I don't think any of Sassy's readers expected Pratt, Kelly, and the gang not to age or to move on to other things — other mags, other towns. But they apparently didn't anticipate having to do it, having to get over Sassy and move on. They've said they did, but then they kept going back to it. They're like child stars, no plan, no ability to cope with the passage of time. Yeah, you get a few lines on your face, and the 19-year-old who works at the salon thinks you look 60, because everyone who isn't also 19 looks 60 to a 19-year-old. You said the same shit about your parents' friends at that age — get over it. Yeah, you breastfed while working full-time and Tina Fey didn't and where's your medal — there's always someone more famous than you or talented than you, or who doesn't seem to suffer for her decisions. The rest of us learned to deal with that at 25 — get over it. There's always something in your past you think you might never equal in the future. There's always some bitch talking some shit about your pants. Calling not everyone you know, but only the famous people, to cry about it, and then write it up like that's cute instead of melodramatic and annoying? Get over it. Get out of your own bellybutton for five minutes maybe.

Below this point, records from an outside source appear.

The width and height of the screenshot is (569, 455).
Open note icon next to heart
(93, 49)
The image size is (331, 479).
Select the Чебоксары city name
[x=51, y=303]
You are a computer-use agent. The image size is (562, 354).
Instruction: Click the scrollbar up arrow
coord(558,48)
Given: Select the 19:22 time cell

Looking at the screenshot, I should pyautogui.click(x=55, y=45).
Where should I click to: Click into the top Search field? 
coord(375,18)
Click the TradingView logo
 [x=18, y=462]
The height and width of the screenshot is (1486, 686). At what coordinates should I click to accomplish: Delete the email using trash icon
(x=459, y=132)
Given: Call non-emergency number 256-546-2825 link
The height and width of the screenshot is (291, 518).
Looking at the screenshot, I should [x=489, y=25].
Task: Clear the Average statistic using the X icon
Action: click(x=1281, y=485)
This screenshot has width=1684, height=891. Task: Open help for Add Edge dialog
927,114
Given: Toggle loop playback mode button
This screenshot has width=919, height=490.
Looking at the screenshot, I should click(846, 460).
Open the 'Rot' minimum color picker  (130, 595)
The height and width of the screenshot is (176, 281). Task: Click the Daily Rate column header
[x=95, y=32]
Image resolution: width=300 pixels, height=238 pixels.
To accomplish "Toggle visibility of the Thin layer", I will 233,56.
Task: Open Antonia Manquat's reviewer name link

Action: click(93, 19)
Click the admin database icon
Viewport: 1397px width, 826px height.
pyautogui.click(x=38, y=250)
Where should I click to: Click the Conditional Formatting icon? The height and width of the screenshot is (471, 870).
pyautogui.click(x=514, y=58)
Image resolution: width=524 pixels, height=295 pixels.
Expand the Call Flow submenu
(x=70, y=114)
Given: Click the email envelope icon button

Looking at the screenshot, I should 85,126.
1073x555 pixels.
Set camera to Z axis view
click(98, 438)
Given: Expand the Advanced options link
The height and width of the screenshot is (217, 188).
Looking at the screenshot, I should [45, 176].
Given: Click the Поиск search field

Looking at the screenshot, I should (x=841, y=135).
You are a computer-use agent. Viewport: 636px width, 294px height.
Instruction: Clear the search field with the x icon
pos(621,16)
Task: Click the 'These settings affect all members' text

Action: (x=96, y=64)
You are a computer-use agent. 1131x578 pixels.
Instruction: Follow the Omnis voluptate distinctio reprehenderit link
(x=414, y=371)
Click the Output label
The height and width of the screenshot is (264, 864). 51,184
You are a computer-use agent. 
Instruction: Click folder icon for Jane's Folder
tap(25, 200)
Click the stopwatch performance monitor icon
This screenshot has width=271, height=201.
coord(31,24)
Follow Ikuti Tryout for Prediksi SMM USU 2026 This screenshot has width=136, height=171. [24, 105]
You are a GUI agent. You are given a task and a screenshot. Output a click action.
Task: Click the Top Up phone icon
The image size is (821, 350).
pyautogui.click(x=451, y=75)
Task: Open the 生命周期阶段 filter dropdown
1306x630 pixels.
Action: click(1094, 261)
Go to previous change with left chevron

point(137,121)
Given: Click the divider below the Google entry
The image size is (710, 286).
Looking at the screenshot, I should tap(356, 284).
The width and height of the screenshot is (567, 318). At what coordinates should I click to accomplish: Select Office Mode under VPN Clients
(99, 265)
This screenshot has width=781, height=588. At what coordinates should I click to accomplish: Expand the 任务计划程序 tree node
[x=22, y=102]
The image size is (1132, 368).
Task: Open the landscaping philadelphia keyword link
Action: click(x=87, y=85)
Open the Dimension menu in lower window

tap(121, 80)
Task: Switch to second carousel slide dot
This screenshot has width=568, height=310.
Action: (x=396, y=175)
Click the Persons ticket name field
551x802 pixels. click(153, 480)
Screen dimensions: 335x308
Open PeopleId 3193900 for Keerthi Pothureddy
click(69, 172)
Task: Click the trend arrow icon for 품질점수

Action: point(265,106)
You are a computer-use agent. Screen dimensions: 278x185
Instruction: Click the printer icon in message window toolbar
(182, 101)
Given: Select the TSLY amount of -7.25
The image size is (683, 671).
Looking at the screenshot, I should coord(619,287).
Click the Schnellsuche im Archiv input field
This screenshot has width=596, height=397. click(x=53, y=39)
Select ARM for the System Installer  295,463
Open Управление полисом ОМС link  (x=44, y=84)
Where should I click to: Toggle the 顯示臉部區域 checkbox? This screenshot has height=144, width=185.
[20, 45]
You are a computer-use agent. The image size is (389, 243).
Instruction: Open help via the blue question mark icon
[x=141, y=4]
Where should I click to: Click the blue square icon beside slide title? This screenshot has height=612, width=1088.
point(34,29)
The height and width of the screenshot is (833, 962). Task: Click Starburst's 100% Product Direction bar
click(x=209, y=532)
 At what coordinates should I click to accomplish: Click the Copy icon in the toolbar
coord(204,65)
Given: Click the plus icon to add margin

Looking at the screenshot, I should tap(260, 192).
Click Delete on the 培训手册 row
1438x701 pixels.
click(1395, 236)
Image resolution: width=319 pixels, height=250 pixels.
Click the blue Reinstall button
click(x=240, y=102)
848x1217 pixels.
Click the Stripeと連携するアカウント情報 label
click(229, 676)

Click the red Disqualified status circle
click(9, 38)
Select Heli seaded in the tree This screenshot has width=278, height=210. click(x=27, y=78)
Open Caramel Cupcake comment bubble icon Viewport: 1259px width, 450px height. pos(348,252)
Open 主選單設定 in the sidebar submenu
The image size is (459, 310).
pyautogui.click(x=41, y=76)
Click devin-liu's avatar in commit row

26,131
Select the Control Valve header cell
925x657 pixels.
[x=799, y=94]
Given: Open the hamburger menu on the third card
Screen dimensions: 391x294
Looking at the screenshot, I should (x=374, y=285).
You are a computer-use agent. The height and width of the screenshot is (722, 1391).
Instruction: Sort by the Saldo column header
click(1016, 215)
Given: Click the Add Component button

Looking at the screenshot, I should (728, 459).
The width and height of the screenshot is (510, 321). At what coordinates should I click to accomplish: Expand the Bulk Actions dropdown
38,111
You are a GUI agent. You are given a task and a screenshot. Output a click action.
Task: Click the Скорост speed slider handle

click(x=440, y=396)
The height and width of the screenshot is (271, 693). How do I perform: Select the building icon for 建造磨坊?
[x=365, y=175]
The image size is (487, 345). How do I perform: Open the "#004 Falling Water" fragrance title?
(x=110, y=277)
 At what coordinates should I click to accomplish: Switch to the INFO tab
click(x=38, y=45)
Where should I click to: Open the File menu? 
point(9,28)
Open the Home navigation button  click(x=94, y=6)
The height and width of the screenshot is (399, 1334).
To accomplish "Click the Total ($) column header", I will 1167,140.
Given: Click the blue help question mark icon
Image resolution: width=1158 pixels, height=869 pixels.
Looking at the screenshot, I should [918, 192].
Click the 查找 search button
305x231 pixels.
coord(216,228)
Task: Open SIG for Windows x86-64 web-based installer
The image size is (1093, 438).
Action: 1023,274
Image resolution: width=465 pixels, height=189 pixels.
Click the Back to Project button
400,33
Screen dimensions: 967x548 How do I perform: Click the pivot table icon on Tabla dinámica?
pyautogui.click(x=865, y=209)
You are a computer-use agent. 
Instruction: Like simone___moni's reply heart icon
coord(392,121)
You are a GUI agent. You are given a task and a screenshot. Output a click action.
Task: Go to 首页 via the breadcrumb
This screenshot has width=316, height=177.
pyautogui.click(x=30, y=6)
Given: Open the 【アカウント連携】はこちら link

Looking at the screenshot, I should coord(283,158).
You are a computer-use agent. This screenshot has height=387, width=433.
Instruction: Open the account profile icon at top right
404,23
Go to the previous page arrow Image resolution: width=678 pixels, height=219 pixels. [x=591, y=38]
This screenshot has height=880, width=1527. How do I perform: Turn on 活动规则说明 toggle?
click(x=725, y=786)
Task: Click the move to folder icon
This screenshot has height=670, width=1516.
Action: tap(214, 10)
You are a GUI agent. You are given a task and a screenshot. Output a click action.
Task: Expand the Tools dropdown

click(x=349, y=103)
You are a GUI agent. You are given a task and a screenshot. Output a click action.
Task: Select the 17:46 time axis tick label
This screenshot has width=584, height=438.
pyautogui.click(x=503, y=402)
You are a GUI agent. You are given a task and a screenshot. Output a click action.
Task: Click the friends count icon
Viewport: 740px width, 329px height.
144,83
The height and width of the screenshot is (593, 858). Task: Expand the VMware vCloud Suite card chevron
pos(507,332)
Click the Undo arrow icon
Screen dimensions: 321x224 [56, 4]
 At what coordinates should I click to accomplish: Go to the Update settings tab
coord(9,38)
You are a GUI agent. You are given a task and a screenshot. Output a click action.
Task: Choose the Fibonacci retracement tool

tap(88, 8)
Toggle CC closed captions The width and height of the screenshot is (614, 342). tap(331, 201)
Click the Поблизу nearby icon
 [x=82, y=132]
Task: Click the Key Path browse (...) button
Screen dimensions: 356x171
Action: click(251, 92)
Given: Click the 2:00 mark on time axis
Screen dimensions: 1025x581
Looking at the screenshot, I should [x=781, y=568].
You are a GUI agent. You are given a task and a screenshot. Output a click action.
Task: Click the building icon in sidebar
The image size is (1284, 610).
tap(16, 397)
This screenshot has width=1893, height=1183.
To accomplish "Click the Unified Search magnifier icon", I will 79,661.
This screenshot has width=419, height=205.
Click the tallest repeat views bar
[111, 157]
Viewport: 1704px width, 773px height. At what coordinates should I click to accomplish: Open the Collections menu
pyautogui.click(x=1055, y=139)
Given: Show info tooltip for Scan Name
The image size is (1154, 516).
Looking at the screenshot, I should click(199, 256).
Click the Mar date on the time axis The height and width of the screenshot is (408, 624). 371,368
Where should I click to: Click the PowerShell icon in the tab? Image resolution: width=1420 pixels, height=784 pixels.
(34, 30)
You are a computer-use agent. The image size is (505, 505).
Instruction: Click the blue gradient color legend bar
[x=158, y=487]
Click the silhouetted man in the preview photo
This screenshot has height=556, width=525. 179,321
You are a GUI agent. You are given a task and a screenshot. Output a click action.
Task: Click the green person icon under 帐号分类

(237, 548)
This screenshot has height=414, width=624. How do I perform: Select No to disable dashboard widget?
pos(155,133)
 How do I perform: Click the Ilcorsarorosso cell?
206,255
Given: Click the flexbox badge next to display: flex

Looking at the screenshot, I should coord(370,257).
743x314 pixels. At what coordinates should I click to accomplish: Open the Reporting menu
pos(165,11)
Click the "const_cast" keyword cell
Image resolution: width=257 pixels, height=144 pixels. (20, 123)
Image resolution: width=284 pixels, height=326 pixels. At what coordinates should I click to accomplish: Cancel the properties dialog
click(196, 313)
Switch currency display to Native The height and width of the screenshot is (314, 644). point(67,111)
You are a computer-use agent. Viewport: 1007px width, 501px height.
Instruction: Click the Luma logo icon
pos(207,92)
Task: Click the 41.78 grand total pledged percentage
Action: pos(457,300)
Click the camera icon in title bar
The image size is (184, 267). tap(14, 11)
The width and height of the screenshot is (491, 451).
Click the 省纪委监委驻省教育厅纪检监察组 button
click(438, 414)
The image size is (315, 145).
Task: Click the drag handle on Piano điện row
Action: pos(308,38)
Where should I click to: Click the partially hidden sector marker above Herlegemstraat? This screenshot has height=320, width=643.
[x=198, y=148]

Sassy was great, and seminal, but they put that book in the ground 15 years ago, and Pratt keeps going back to it in the worst ways, revisiting columns and angles that have been redone, and better, by others, and mistaking self-absorption for insight. And she'll keep repeating the cycle until she can look at Sassy and say, "You know, I loved that project like a human child. I miss those days, and my twenties body, but it's okay that the torch got passed and I'm on to the next thing." But no, she's got to have a web mag now, and get all golly-gee about the immediacy of the internet, instead of finding something substantive to say about something, anything besides herself.

Self-obsession, getting stuck in the past — that happens, especially to writers. It needs to have some wit and perspective in order to work. I don't see that here. I see pictures of Michael Stipe again, some more. Pass.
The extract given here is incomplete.